昨年(2019年)の正月は、帰省していた屋久島で発熱し、正月休み明けも、暫くは配送センターの仕事を免除してもらった。数日後、ようやく配送センターの仕事に復帰したけれど、正月とあって荷物の量は非常に少なく、未だ鼻水を垂らし、咳をゴホゴホさせながら手持ち無沙汰に立っていたところ、部署のトップの方が近づいて来て、「寒そうだねえ」と仰るので、『休憩室で休んでなさい』と来るのかと思ったら、「裏にトラック一台入ったから降ろして来て。体が温まるよ~♪」でずっこけてしまった。トップの方は元プロ野球の選手だから、『風邪なんてものはトレーナー着込んでグラウンドを走れば治る!』という発想なのだろう。でも、実際、それで治ってしまうこともある。体温を上げて免疫力を高めるのが要点らしい。

現在の職場も予備人員が余りいなくて、おいそれと休めない状況は同じである。しかも、人前に立つ仕事だから、鼻水垂らしたり咳き込んだりするわけにもいかない。それで、コロナ以前に、風邪など引かぬよう寒くなり始めた11月頃から非常に気をつけている。幸い、福岡の頃のように身体に無理が行くような仕事じゃない。24時間勤務とはいえ、仮眠時間もあるし、休養日に充分睡眠時間を確保することもできる。

経験上、風邪を引くのは、睡眠不足等が続いて『疲れている』と感じた時ばかりである。後は、寒冷が大きな要因だろう。そのため、睡眠時間と体を温めることには特に留意している。それから、免疫力の低下を恐れてアルコールも止めてしまった。体力維持のための運動も心掛けている。お陰で今冬は全く風邪を引いていない。

他人との接触を避けて外出をなるべく控えても、睡眠不足や喫煙、過度の美食に飲酒と体に悪いことばかりしていたら、その方がよっぽど危ういような気もする。現状、通勤時はかなり混んでいる電車に乗らなければならないため、他人との接触を避けるのは無理である。それ以上の接触、必要以上に接近してお話したり、相手の体に触れたり抱き合ったりというのは残念ながら全く機会がない。お金を払えばやらせてもらえるお店には30年ぐらい行っていない。これからも行くつもりはない。

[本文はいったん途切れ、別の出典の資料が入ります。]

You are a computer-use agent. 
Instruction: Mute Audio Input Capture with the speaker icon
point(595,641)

私は20年にわたってトルコで暮らしながら、ハグやら握手といった「濃厚接触」の風習が好きになれなかった。触れたり抱き合ったりするのは好意のある女性だけで良い。その他はノーサンキューだ。

「濃厚接触」を避けたりする日本の習慣が、コロナの被害を少なくさせている要因の一つであるのは確かかもしれない。しかし、それだけじゃないだろう。韓国のように「濃厚接触」の習慣がある国でも重篤化は抑えられている。BCGや結核罹患率と何か関連があるかどうかは解らないけれど、重篤化しない他の要因があるのは間違いないように思える。 

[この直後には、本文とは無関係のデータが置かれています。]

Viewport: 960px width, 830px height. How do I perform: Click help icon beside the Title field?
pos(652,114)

また、欧米より日本の方が感染の始まりが遅かったという説は、中国との交流が密な日本の立地を考えたら肯定し難い。感染者数が後から増えたのは、PCR検査とやらを以前余りしていなかった所為だろう。そもそも、重篤化しなければ、普通の風邪と症状はそれほど変わらないのだから、検査する必要はあるのだろうか? 私は風邪やインフルエンザで、要因となったウイルスが何であったのか検査したことなど一度もない。コロナ以前は私に限らず、多くの人たちが同様だろう。だから、ウイルスの種別によって感染者数を出している統計の数値が余り当てにならないのは確かだと思う。

しかし、それなら何故、政府は「緊急事態宣言」に踏み切ったのか? これから後は、私の「妄想」と思って頂いても良いが、仮に政府が今の時点で「コロナ事態の収束」を宣言してしまうと、先に収束宣言を出している中国に同調したと思われかねない。中国に同調して、コロナの数百倍恐ろしいUSAの機嫌を損ねるのはもっと不都合である。暫くは実効力のない「緊急事態宣言」でUSA寄りの姿勢を明確にさせた方が良いかもしれない。